• Selected text:
━━━━━━
Creativity, Hustle Culture, and Personal Growth

01:10:00
Speaker
Factor in all those things. So it really helps with the A plus B equals C type thinking, where A is the activating event, which is your mood, right? Something is, sorry, it's not your mood, it's something that's causing your mood. The activating event is having to do with 40 minutes or whatever.
01:10:19
Speaker
C is the consequence, the emotional consequence, your mood. And in between B is the belief. So it's A plus B, the activating event plus the belief equals the emotional consequence. You learn to reverse engineer your moods that way. You know that it's an emotional consequence of something I'm thinking. Usually something that happened in the past that I'm trying to cross-reference in this present moment. I felt this way before about doing something similar.
01:10:48
Speaker
what it is that happened. Okay. Well, that's not happening now. You know, what is, what, what's going to be my payoff for this? Cause in life we are going to have to do so much stuff that we don't feel like doing. We don't even want to do it, but we do it anyway. Right. Personally in my business, I, I've stopped forcing myself to do things that I don't want to do. I don't set deadlines that I know are going to put me under pressure. Cause listen to that word deadline. That is not a good place to be. No.
01:11:18
Speaker
I won't do anything creative until intuitively I feel like it's time to work on it. I don't force myself to do work on stuff every day on things. If I sit there, nothing's coming after 10-15 minutes. I just get up and do something else. I don't do anything that I don't want to do in respect to my creativity because that shuts off the channel.
01:11:45
Speaker
And we don't want to effort through everything. It sucks. And it doesn't give you the most natural float of things.
01:11:58
Speaker
I found that myself that I'm trying to, I lost my, I got laid off for my job almost two months ago. So now I'm like focusing very hard. Like I said to my sister, she called me for my birthday a few days ago. I said, I will do anything to not have to get into another tech job like I was doing before.
01:12:18
Speaker
And so today I woke up before 4 a.m. and I've been waking up between 3 and 5 a.m. for the last month just so I have time before my daughter wakes up to work on everything.
01:12:35
Speaker
Any any second i can spare when she's napping or sleeping at the computer so i do i do find i am. You know pushing myself but i notice of the weekend two days i barely did anything.
━━━━━━
• Supplied information:
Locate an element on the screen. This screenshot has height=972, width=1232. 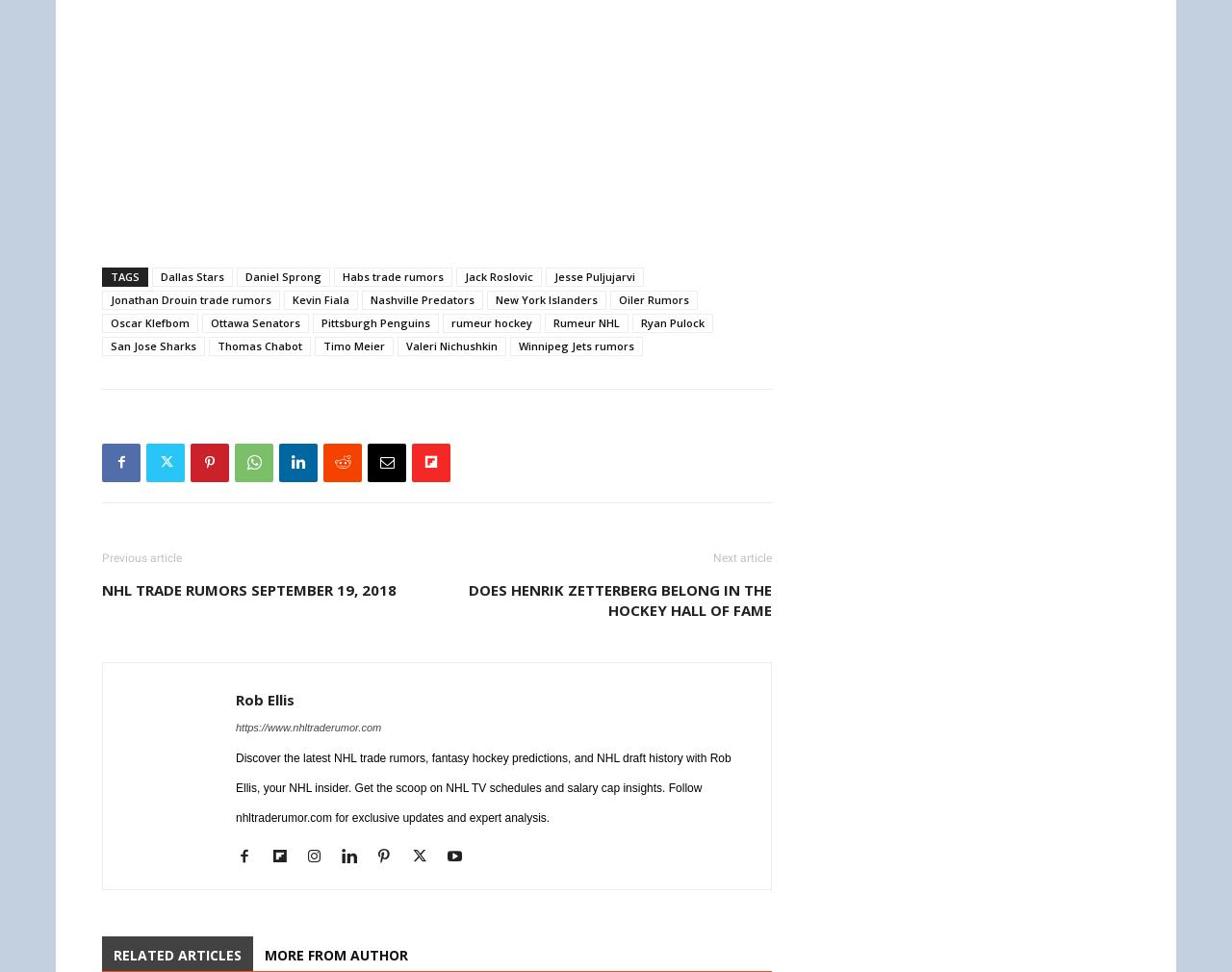
'Does Henrik Zetterberg belong in the Hockey Hall of Fame' is located at coordinates (620, 598).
━━━━━━
• Set task A: Copy the portion of the transcript on creativity and hustle culture word for word, starting at "Creativity, Hustle Culture, and" and ending at "doing something similar.".
• Set task B: In the transcript on creativity and hustle culture, what does B stand for in the A plus B equals C model?

• Task output A:
Creativity, Hustle Culture, and Personal Growth

01:10:00
Speaker
Factor in all those things. So it really helps with the A plus B equals C type thinking, where A is the activating event, which is your mood, right? Something is, sorry, it's not your mood, it's something that's causing your mood. The activating event is having to do with 40 minutes or whatever.
01:10:19
Speaker
C is the consequence, the emotional consequence, your mood. And in between B is the belief. So it's A plus B, the activating event plus the belief equals the emotional consequence. You learn to reverse engineer your moods that way. You know that it's an emotional consequence of something I'm thinking. Usually something that happened in the past that I'm trying to cross-reference in this present moment. I felt this way before about doing something similar.

• Task output B: B stands for the belief.